Sia Pristina che Tirana hanno inviato aiuti nella valle, per un importo di oltre 100.000 euro. Belgrado invece ha deciso di destinare fondi attraverso l'Organismo di coordinamento solo alle singole famiglie - 130 famiglie hanno chiesto e ricevuto fondi - per un importo massimo di 1.000 euro ciascuna.

Tuttavia, Kamberi sostiene che anche Pristina sia “restia” nell'offrire aiuto a questa regione, aggiungendo che non basta agire in “situazioni ad hoc”, riferendosi alle alluvioni. È categorico nel chiedere che gli albanesi in questa parte della Serbia chiedano che venga istituito un programma a Pristina a beneficio dell'area.

Perché l'aiuto sia più tangibile, ripetono, occorre trovare un accordo tra Belgrado e Pristina.

"Il nuovo inizio dei negoziati non sembra promettente, ma la gente nel sud della Serbia non perde la speranza", ha detto Kamberi, avvertendo che ci sono poche speranze che si raggiunga una soluzione prima delle elezioni previste per il prossimo anno.

L'unica cosa su cui tutti coloro i quali hanno parlato con K2.0 nella valle sono d'accordo è che la popolazione è ostaggio delle relazioni tra Serbia e Kosovo.

Ljiljana Stojanović osserva che negli ultimi anni non si è parlato di comunità diverse che vivono insieme, anche se legate dagli stessi problemi. Invece, Stojanović sottolinea che il discorso pubblico è impregnato di paura dell’altro, "il che porta all'idea che non è molto consigliabile parlare con persone di una comunità diversa o essere visto con loro".

▸ **Esercizi da svolgere**
**A)** Riassumi in due frasi il brano sugli aiuti alla valle nel sud della Serbia.
**B)** Nel brano sugli aiuti alla valle nel sud della Serbia, quante famiglie hanno chiesto e ricevuto fondi tramite l'Organismo di coordinamento?
**C)** Riprendi il brano sugli aiuti alla valle nel sud della Serbia e proseguilo a partire dall'ultima frase riportata.
Le righe riportate di seguito costituiscono materiale a sé stante.

▸ **Dati forniti**
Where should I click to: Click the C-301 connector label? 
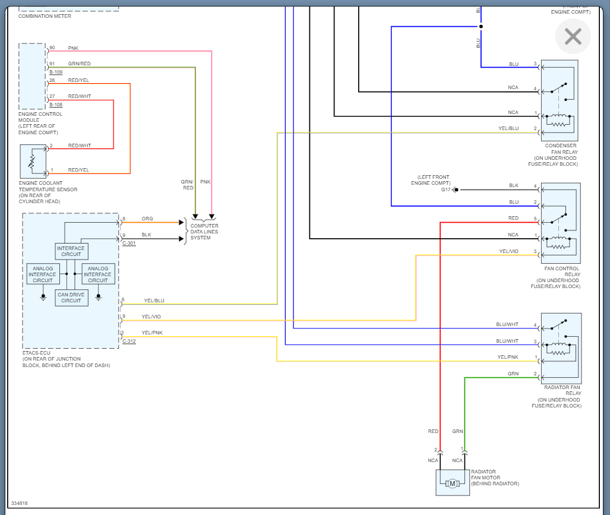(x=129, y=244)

--

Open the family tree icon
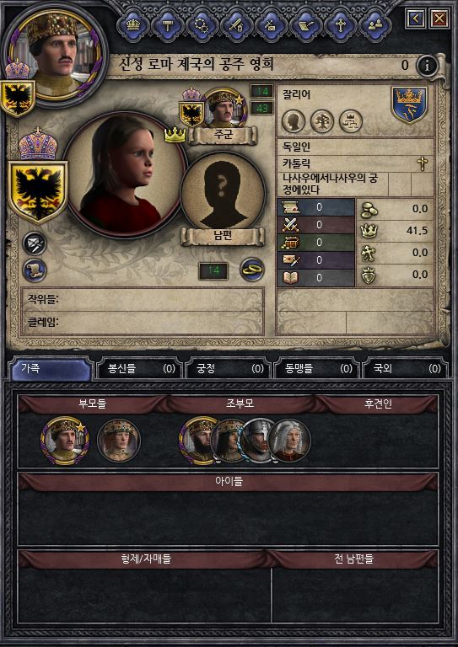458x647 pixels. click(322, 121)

▸ **Soluzioni per esercizio**
**A)** Pristina e Tirana hanno inviato alla valle aiuti per oltre 100.000 euro, mentre Belgrado ha destinato fondi solo alle singole famiglie, fino a 1.000 euro ciascuna, e Kamberi sostiene che anche Pristina sia restia ad aiutare la regione e che gli albanesi dell'area debbano chiedere un programma a loro beneficio. Tutti gli interlocutori concordano che la popolazione è ostaggio delle relazioni tra Serbia e Kosovo, e Ljiljana Stojanović osserva che il discorso pubblico è impregnato di paura dell'altro.

**B)** 130 famiglie.

**C)**
"Le persone di entrambe le comunità reagiscono in modo identico, hanno gli stessi problemi: come faranno a sopravvivere? Come faranno i loro figli a rimanere nel luogo dove sono nati?", chiarisce.

Recinzioni e accampamenti

In questa terra di confine - che per molte persone del posto sembra una terra di nessuno - le autorità con sede a Belgrado, con il sostegno dell'UE, hanno aperto nel 2016 campi per migranti che percorrono la rotta balcanica.

Oltre ai campi, è nel comune di Preševo, precisamente nel villaggio di Miratovac, al confine con la Macedonia del Nord, che si è iniziato ad erigere una recinzione per impedire ai migranti il passaggio.

Secondo alcuni media, la recinzione è stata eretta con fondi dell'UE, anche se non ci sono conferme ufficiali di tali affermazioni. La recinzione è stata costruita su un terreno acquistato dalla gente del posto.

Nei documenti ufficiali del governo, si afferma che l'obiettivo dell'erezione della recinzione era limitare il possibile attraversamento di massa del confine "per prevenire la diffusione del coronavirus". Ad oggi, i cittadini della regione e della valle hanno poche informazioni sulla questione.

Il piano era di alzare una recinzione lungo l'intero confine con la Macedonia del Nord, circa 150 chilometri, ma l'attuazione del progetto sta procedendo lentamente. La recinzione è ad oggi visibile solo nell'area vicino al posto di blocco del confine.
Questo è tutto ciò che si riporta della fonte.